=== Begin Enclosure ===

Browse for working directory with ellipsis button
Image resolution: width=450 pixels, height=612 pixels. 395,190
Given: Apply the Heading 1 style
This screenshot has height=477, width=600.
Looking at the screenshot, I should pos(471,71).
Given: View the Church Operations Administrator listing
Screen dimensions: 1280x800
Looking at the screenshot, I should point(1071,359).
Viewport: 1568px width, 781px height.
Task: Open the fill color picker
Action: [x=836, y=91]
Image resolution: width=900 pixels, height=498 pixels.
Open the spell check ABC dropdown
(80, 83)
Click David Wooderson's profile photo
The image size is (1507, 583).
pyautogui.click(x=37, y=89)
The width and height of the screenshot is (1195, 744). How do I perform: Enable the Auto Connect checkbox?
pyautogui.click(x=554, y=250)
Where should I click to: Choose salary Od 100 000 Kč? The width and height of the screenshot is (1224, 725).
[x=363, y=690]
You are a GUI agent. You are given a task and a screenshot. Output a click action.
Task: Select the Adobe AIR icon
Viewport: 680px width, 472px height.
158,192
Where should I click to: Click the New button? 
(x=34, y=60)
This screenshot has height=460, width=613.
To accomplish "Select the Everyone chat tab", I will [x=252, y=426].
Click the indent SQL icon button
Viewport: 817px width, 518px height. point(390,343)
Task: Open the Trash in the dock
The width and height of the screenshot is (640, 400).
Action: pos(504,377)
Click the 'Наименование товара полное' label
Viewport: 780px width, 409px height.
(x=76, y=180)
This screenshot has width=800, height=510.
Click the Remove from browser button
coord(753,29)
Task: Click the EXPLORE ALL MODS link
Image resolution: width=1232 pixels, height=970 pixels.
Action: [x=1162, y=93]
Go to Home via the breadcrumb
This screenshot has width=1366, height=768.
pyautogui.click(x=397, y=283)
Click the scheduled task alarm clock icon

=== End Enclosure ===

▶ **WORK TO COMPLETE**
Line by line, repeat the data exactly.

▶ **SOLUTION TO THIS PROBLEM**
Browse for working directory with ellipsis button
Image resolution: width=450 pixels, height=612 pixels. 395,190
Given: Apply the Heading 1 style
This screenshot has height=477, width=600.
Looking at the screenshot, I should pos(471,71).
Given: View the Church Operations Administrator listing
Screen dimensions: 1280x800
Looking at the screenshot, I should point(1071,359).
Viewport: 1568px width, 781px height.
Task: Open the fill color picker
Action: [x=836, y=91]
Image resolution: width=900 pixels, height=498 pixels.
Open the spell check ABC dropdown
(80, 83)
Click David Wooderson's profile photo
The image size is (1507, 583).
pyautogui.click(x=37, y=89)
The width and height of the screenshot is (1195, 744). How do I perform: Enable the Auto Connect checkbox?
pyautogui.click(x=554, y=250)
Where should I click to: Choose salary Od 100 000 Kč? The width and height of the screenshot is (1224, 725).
[x=363, y=690]
You are a GUI agent. You are given a task and a screenshot. Output a click action.
Task: Select the Adobe AIR icon
Viewport: 680px width, 472px height.
158,192
Where should I click to: Click the New button? 
(x=34, y=60)
This screenshot has height=460, width=613.
To accomplish "Select the Everyone chat tab", I will [x=252, y=426].
Click the indent SQL icon button
Viewport: 817px width, 518px height. point(390,343)
Task: Open the Trash in the dock
The width and height of the screenshot is (640, 400).
Action: pos(504,377)
Click the 'Наименование товара полное' label
Viewport: 780px width, 409px height.
(x=76, y=180)
This screenshot has width=800, height=510.
Click the Remove from browser button
coord(753,29)
Task: Click the EXPLORE ALL MODS link
Image resolution: width=1232 pixels, height=970 pixels.
Action: [x=1162, y=93]
Go to Home via the breadcrumb
This screenshot has width=1366, height=768.
pyautogui.click(x=397, y=283)
Click the scheduled task alarm clock icon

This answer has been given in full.